Further and as a precursory argument, the State asserts that the plaintiff lacks standing to challenge s. 17 (4B), or is wrongly seeking to rely on third party rights in breach of the ius tertii rule in mounting that challenge, or both, so that the proceedings he has brought should be dismissed in limine. The kernel of that argument is that the rights that the plaintiff seeks to rely upon, in the circumstances presented, are those of the party (of which he is a member and by which he wishes to be selected as a candidate for election to Dáil Éireann) rather than his own.
I do not believe it is in dispute between the parties that women make up approximately 51% of the population of the State.

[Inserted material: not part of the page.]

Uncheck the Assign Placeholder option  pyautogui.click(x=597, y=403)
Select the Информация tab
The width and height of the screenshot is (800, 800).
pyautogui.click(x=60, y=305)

The plaintiff and defendants have agreed certain facts for the purpose of the present action. Those facts include the following.
At present, Dáil Éireann is composed of 139 male TDs and 27 female TDs. In percentage terms, its composition is 83.7% male and 16.3% female.
The proportion of the members of Dáil Éireann who are women has never exceeded the current percentage of the whole, that is 16.3%, having fallen as low as 0.7% after both the second election of 1927 and the election of 1932.
Women TDs elected to Dáil Éireann at each general election, 1918 – 1977
ElectionNumber of TDsNumber of Women TDs ElectedPercentage of Women TDs Elected
In every general election from 1977 onwards, the proportion of women candidates has never exceeded 20% of the total (the high point being 19.8% in the 1997 election).